The remaining four projects were issued with five budget quotes with one of the projects consisting of two gas and PV facilities located in the Eastern Cape and Northern Cape respectively.

“Eskom wishes to inform the public that five budget quotes for the grid integration of the remaining four projects in the RMIPPPP expired on December 31, 2023 and will not be extended further.

This is after several budget quote validity period extensions were requested and granted by Eskom in an effort to assist in ensuring the success of these projects.

“The four projects were expected to reach commercial close at the end of July 2021. However, over time, following the issuing of the original budget quotes in 2021, the IPP office announced several postponements of the scheduled commercial close dates.

“Eskom finds the expiration of the budget quotes regrettable as these projects were aimed at bringing much-needed additional generation capacity to the grid to alleviate pressure on the power system and minimise the impact of load shedding.

“Eskom’s governance process requires projects to be delivered expeditiously within approved timelines, scope and costs. The affected budget quotes have been extended for periods ranging between 20 months and 30 months. Furthermore, the costs, timelines and scope of work(s) indicated in the budget quotes are no longer valid beyond December 31, 2023.”

Eskom said the grid connection capacity that had been provisionally reserved for these projects would revert to the pool of available capacity and will be allocated in accordance with the Interim Grid Capacity Allocation Rules to other projects that were ready to connect and generate electricity.

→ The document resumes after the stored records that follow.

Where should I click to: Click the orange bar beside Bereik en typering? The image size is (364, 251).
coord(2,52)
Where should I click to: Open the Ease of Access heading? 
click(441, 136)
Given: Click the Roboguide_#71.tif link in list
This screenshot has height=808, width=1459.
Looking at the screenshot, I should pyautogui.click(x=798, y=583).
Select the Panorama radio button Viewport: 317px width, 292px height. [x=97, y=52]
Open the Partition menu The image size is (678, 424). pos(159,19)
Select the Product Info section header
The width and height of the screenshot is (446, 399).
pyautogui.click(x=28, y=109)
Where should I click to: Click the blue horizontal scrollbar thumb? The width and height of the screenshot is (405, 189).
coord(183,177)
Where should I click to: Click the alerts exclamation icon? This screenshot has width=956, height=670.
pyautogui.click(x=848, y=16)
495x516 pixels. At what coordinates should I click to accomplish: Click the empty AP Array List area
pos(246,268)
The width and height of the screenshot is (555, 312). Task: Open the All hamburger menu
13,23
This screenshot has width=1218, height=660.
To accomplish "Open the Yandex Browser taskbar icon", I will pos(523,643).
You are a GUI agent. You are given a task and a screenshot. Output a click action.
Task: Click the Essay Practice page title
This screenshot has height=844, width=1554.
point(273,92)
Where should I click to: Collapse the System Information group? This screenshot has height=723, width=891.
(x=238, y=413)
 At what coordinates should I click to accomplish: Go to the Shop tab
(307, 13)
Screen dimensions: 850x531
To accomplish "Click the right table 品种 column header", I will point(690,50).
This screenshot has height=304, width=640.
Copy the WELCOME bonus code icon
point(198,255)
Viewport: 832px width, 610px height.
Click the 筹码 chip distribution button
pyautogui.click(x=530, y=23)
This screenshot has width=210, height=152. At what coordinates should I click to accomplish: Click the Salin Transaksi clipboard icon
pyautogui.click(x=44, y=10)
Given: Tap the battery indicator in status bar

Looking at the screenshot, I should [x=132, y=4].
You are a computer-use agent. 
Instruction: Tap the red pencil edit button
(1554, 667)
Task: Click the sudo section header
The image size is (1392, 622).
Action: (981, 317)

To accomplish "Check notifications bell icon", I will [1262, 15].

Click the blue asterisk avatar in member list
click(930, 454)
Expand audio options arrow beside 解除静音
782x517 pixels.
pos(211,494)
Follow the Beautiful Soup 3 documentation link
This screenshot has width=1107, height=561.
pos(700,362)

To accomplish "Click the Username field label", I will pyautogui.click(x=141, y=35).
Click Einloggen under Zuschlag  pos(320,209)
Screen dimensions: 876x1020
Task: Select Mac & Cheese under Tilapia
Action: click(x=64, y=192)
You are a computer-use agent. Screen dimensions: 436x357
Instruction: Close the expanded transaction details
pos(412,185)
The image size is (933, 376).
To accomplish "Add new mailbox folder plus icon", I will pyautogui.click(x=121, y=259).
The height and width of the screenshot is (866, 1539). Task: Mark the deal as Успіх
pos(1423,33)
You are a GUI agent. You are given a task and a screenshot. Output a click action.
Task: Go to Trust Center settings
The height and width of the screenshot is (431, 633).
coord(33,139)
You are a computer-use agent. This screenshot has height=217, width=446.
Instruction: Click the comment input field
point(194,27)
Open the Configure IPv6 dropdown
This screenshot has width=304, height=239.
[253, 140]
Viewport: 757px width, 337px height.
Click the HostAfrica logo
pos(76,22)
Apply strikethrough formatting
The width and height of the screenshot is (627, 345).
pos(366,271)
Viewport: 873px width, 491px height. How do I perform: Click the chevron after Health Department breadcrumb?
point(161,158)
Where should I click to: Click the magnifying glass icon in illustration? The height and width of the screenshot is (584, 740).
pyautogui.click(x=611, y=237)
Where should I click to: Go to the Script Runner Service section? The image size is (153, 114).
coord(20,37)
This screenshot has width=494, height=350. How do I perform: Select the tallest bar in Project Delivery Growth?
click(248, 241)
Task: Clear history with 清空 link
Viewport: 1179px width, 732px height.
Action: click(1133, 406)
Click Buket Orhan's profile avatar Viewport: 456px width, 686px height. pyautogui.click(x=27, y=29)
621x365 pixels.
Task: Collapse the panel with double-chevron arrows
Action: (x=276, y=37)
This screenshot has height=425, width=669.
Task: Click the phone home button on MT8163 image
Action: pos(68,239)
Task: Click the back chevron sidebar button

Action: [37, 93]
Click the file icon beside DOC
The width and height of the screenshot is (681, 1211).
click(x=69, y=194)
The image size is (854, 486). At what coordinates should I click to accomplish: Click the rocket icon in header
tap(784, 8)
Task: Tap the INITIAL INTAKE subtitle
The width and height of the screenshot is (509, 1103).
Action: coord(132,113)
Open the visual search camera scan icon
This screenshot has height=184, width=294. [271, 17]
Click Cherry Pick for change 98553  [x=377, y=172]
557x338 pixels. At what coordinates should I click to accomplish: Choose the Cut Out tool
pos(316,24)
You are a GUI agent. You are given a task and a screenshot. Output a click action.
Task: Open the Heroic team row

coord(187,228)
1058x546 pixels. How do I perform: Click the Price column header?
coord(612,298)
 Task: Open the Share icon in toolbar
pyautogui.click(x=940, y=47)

“All affected customers have been duly informed of this decision and advised to apply for new budget quotes which Eskom will process accordingly,” said Eskom.

However, Karpowership told the “Cape Times” on Sunday that it hadn't received any information from the IPP office yet and would therefore not be commenting on the matter.

Engineer Hügo Krüger, who has worked on a variety of energy related infrastructure projects, said: “If there was any corruption with the Karpower deal, then it is best to cancel it. The tariffs that Karpower offered were not out of the ordinary.

“South Africa needs Gas to Power, Eskom lacks a reserve margin (around 5Gwe in excess of demand) and natural gas would be the best suited technology to do this. It remains to be seen what will occur, because the solar and wind lobby know that there is limited grid space in South Africa.

“It’s also worth noting that Richards Bay is the best location for offshore wind in Africa, so everyone is going to fight over the leftover grid space at Richards Bay.

“We should prioritise natural gas, GTP and establish an import facility at Richards Bay; it will reduce poverty in KZN and help decarbonise all of Africa.Mozambique gas is set to come online by September this year.

LNG at Richards Bay, under the right conditions, is a goldmine.”

Green Connection strategic lead Liz McDaid said they were pleased with Eskom’s decision.

“Karpowerships has been a costly, controversial project which is more than a year delayed. We now hope that with the grid freed up, more power projects will be connected quickly and our load shedding will be reduced.

“We also note that GC and others have appealed the latest environmental approvals and we and the Organisation Undoing Tax Abuse have challenged the electricity generation licence awarded by Nersa,” McDaid said.

Technical project development manager at BTE Renewables Vuyolwethu Matiwane said: “This means the projects could still be in the pipeline and can reapply for a new BQ following IGCAR that have been introduced by Eskom.

“The withdrawal of capacity from these projects opens the grid to other projects that have been in the queue awaiting capacity allocation. I foresee it being taken up very quickly by private players especially in the grid constrained areas.

“This is good news for the industry, giving shovel ready projects a chance and priority to grid access.”